Leave every picture out, and write out the remaining entries exactly.

[Saved data entries]
=-=-=-=-=

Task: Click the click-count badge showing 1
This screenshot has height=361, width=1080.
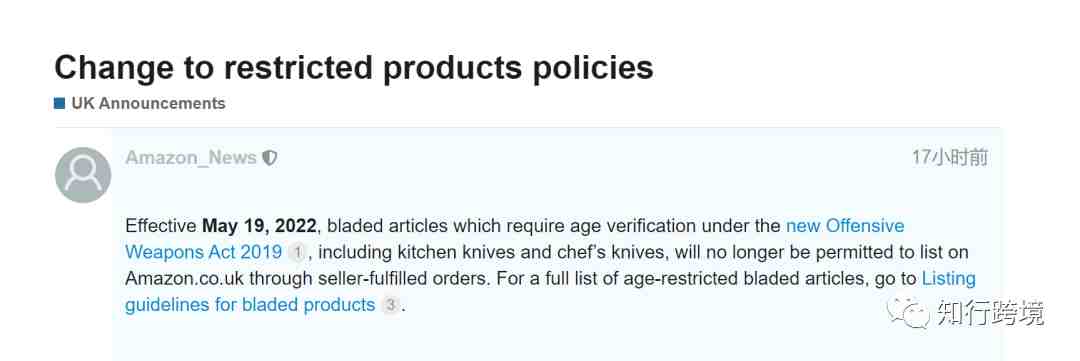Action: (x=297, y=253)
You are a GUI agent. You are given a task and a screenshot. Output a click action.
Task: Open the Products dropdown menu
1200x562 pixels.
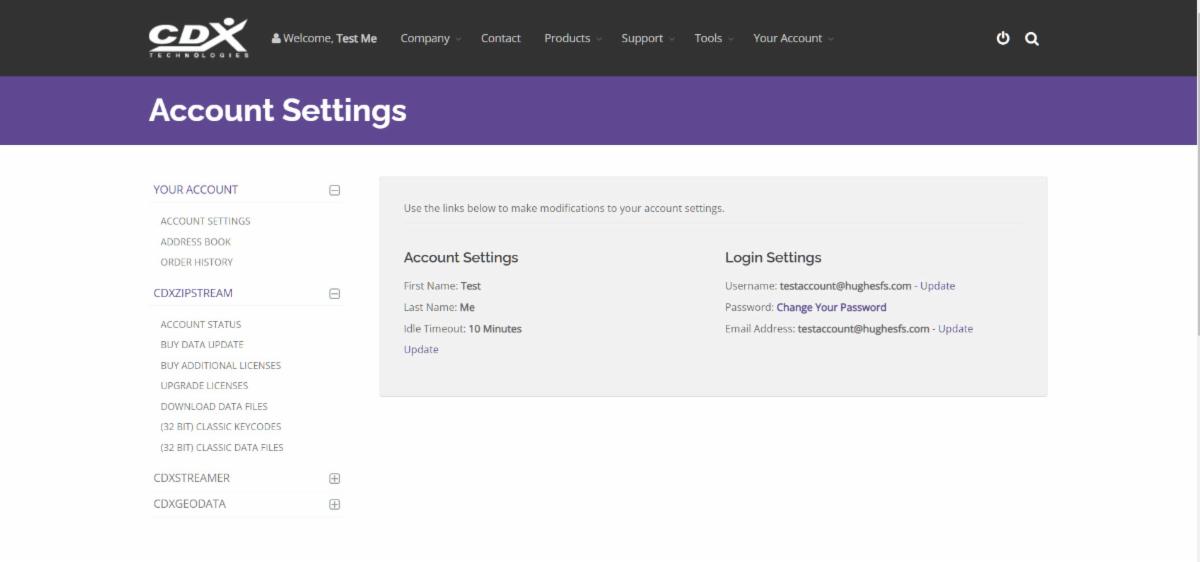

=-=-=-=-=

__Solution for this exercise__:
Task: Click the click-count badge showing 1
This screenshot has height=361, width=1080.
Action: (x=297, y=253)
You are a GUI agent. You are given a task and a screenshot. Output a click action.
Task: Open the Products dropdown menu
1200x562 pixels.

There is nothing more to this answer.